For Chloe Epstein, a partner in the Soft Serve Fruit Co., the love of soft serve fruit began with bananas. Expecting for the second time, she craved something sweet, but she wanted it to be healthy, too. Up to then her career had been in law, but she was always looking for innovative ways to create healthy alternatives to favorite indulgences so she decided to try to come up with her own solution.

“We started to experiment with frozen, old, over-ripened bananas in a blender, juicer and Cuisinart and learned, like many who play in the kitchen, that there was a way to create something like the creamy frozen consistency we craved without all the other stuff,” she says.
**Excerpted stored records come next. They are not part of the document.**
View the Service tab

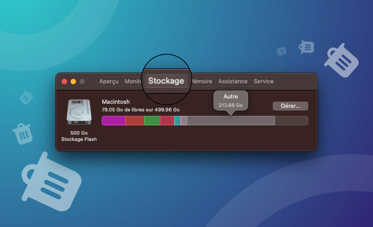[x=264, y=81]
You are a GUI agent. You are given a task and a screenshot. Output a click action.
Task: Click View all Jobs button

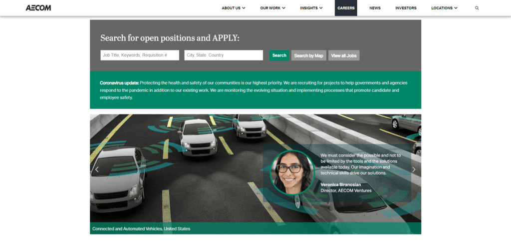tap(344, 56)
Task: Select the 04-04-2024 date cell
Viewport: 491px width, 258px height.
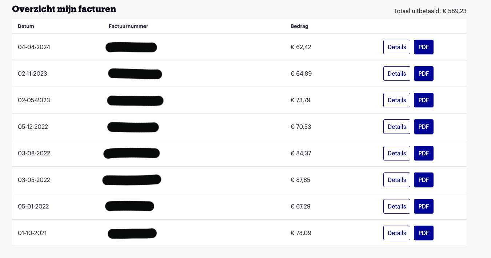Action: pyautogui.click(x=34, y=47)
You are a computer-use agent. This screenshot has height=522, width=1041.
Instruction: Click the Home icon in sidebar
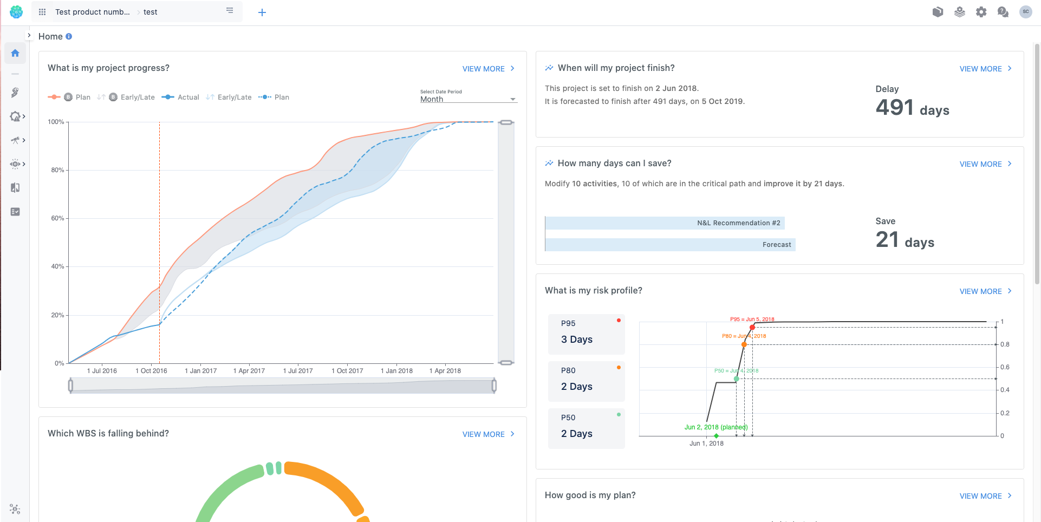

The first few efforts encouraged them to incorporate soft serve machines and learn the steps needed to guarantee consistency and taste.

The big challenge was keeping the product simple – minimal ingredients – wholesome and nutritionally sound. After a lot of trial and error they found that fruit, filtered water and a touch of organic cane sugar – to keep the machine from “hard-freezing” the mix, not for taste – did the trick. After perfecting bananas they moved on to mango and apple, working with a food professional to get things right.

Today, Epstein, her husband, Jason, and business partner Michael Sloan run the company (soon to be renamed Chloe’s Soft Serve Fruit Co.) and its two stores Manhattan stores. There’s a seasonal outlet on Long Island, and they’re also considering opening a branch “somewhere warm” like Miami, Atlanta or Los Angeles.

Epstein expects interest in soft serve fruit to grow along with the general emphasis on healthful eating and natural foods. As for the at-home devices, she says her product has a creamier, more frozen yogurt-like texture “that we feel is unique. Nonetheless, eating a frozen banana in a home machine or a blender is a fun way to eat fruit and maintain a healthy diet, always a priority for us!”